Vineyards and mountains of Rioja

Geology
The Rioja region has a beautiful setting in central northern Spain. It is sheltered from the north, south and west by mountain ranges. The river Ebro, which is at the heart of Rioja, drains East into the Mediterranean, rather than the Atlantic which is much closer.

  • Soils near the river are alluvial deposits of sand, gravel and limestone.
  • Elsewhere, soils are a mixture of iron-rich clay, limestone and sandstone.
  • Geological activity over the years has turned this into a complex mix of soils, which can vary over short distances.

Climate
The mountains surrounding the Rioja region protect it from weather extremes. But it is influenced by three weather regimes.

  • Atlantic – mainly cool and wet.
  • Continental – searing hot in the Summer, and very cold in the Winter.
  • Mediterranean – a warmer influence from the East.

During the growing season, the weather is often hot and dry during the day, and much cooler at night. Ideal for growing grapes.

Rioja Wine Regions
There are three designated regions:-

  • Rioja Alta and Alavese to the West. The vineyards are at higher altitude and cooler than those to the East. The climate and soil are particularly suitable for high quality Tempranillo grapes.
  • Rioja Baja to the East. It is warmer and drier than it is to the West, and the conditions suit the Garnacha grape variety.

Wine classification
Rioja was the first wine region in Spain to be awarded DOCa status, the highest level in Spain. Within this there are four classifications based on the amount of barrel and bottle age that a wine has been given. However, this is only part of the story, as there can be a large variation in quality and price between wines within a given category.

  • Joven, or ‘young’ wines. These have no wood ageing, and are not for keeping.
  • Crianza – not released before their third year, with a minimum of 1 year in oak barrels.
  • Reserva – minimum of three years total ageing, of which at least 1 year is in barrel.
  • Gran Reserva – minimum of 2 years in barrel, and 3 years in bottle. Most producers will only make these wines in top years, when prime quality grapes are grown.

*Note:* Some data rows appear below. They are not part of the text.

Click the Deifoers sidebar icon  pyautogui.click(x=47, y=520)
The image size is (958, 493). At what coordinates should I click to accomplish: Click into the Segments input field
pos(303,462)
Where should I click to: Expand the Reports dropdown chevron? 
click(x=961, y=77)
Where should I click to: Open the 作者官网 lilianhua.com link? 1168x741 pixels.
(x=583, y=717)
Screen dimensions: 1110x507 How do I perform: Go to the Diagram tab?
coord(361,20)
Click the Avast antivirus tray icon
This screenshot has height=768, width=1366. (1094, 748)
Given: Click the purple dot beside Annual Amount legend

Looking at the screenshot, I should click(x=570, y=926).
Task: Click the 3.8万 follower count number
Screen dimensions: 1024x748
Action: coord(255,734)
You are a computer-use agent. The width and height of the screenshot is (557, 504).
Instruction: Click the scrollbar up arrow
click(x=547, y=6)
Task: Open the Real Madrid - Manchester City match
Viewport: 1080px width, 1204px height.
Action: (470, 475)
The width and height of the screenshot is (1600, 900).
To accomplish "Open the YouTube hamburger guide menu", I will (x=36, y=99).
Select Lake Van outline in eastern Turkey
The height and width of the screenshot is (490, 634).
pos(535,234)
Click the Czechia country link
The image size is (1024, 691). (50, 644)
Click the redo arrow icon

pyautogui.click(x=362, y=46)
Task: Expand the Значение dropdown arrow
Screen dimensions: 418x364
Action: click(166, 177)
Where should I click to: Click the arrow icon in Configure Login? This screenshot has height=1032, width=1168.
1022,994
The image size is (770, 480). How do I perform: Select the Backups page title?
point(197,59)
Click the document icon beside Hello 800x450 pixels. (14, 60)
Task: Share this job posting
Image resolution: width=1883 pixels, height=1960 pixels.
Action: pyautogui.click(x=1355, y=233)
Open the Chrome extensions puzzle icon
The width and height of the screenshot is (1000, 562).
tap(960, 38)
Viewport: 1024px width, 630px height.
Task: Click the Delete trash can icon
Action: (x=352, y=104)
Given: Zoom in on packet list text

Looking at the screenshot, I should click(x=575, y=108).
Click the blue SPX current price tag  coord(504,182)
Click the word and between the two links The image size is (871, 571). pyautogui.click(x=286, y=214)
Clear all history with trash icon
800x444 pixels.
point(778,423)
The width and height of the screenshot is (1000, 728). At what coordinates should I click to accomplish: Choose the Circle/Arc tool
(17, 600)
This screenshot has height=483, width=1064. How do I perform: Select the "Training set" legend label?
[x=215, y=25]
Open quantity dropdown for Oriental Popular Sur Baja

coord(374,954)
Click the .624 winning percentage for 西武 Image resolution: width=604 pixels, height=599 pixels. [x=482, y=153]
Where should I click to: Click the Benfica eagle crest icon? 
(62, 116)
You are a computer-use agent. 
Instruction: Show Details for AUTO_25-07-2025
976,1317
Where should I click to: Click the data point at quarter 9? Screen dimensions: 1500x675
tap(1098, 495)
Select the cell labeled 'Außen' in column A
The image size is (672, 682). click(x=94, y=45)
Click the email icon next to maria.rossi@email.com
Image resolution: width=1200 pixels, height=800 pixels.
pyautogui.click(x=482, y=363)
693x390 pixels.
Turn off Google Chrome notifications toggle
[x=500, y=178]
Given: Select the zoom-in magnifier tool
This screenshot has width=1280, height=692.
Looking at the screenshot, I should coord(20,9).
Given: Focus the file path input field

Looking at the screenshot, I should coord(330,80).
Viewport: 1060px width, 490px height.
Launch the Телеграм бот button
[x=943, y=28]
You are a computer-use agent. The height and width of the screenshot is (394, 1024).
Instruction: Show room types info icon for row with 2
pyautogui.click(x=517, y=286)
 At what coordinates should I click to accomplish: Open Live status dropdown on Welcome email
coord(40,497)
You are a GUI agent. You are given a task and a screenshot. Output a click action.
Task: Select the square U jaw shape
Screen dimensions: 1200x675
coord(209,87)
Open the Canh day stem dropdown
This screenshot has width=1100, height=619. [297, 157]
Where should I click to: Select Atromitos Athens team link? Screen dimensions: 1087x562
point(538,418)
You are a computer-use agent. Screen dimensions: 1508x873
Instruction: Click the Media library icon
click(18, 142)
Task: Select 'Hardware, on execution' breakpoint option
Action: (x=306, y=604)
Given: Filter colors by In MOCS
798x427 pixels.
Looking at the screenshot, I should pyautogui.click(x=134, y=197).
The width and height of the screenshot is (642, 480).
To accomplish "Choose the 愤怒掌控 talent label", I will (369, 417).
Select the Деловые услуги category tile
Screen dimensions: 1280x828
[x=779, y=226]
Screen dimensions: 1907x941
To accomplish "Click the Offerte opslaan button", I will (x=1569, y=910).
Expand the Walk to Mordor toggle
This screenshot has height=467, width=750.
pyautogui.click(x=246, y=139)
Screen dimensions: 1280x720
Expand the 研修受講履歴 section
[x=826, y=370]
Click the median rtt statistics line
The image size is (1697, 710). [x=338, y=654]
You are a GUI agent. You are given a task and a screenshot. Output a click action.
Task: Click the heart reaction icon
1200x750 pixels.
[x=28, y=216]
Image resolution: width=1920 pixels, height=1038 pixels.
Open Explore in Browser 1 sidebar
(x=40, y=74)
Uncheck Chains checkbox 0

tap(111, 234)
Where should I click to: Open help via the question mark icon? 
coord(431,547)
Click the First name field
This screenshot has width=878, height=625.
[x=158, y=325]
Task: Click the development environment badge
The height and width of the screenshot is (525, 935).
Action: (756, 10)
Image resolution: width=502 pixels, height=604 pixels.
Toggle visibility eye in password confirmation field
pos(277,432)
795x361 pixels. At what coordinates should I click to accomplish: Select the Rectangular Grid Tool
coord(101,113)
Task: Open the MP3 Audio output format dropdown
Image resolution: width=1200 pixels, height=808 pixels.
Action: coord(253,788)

There are slightly different rules for white wine, but very few bodegas make wood-aged white Rioja any more.

New styles of wine
Red – some producers are trying to differentiate themselves from the rest by not using the above designations. They make a more powerful style of wine.
White – the old style of oaked white wines is a minority interest, even though the best are excellent. The new style is crisp and dry, and fairly aromatic. Made for the international market.

Conclusion
Rioja makes many really good wines, and apart from a few cult wines represents excellent value for money.

Why use Wood in Wine Production?

wine barrels

Wine barrels in a Burgundy cellar

Fermenting and maturing a well-made wine in oak barrels softens the wine, and makes it more complex.

Four things happen when a wine sits in an oak barrel:-

  • Chemicals are leached out of the wood, which provides the distinctive vanilla taste, amongst others.
  • Small amounts of air pass through the barrels, which influences the way the wine matures.
  • Some wine is absorbed into the barrel, and some alcohol evaporates. So the wine in the barrel needs to be topped up.
  • The wine is gently clarified.

Types of oak and their treatment
Several different types of oak are used, and each gives a different taste. The oak is split into strips, known as ‘staves’, and allowed to dry outside. This seasoning removes the harsher tannins in the wood. The barrels can be further treated by burning the inside, a process known as toasting, which also reduces the flavour and tannins which are imparted to the wine. This video by Jordan Winery tells you all you need to know.

New barrels vs old
Old barrels, which have been used before, will impart less taste than new barrels, as most of the chemicals have already been leached out.

Large barrels vs small
Large barrels impart less taste than small ones, because the flavour is diluted over a larger volume. Also, the air that penetrates the barrels is spread more thinly in large barrels, which leads to slower ageing.

Oak chips
Some winemakers put oak chips into their wine while it is maturing, to give it ‘oak character’. This is obviously cheaper than using oak barrels, and is used on cheaper wine, sometimes with unfortunate results.

Where it can go wrong
The use of oak in winemaking is a complicated business, and a great deal of skill is required in dealing with it. Several factors are listed above, but there are more besides. Most importantly, the wine needs to be tasted during its evolution. Not all wines improve with exposure to oak, and it is easily overdone.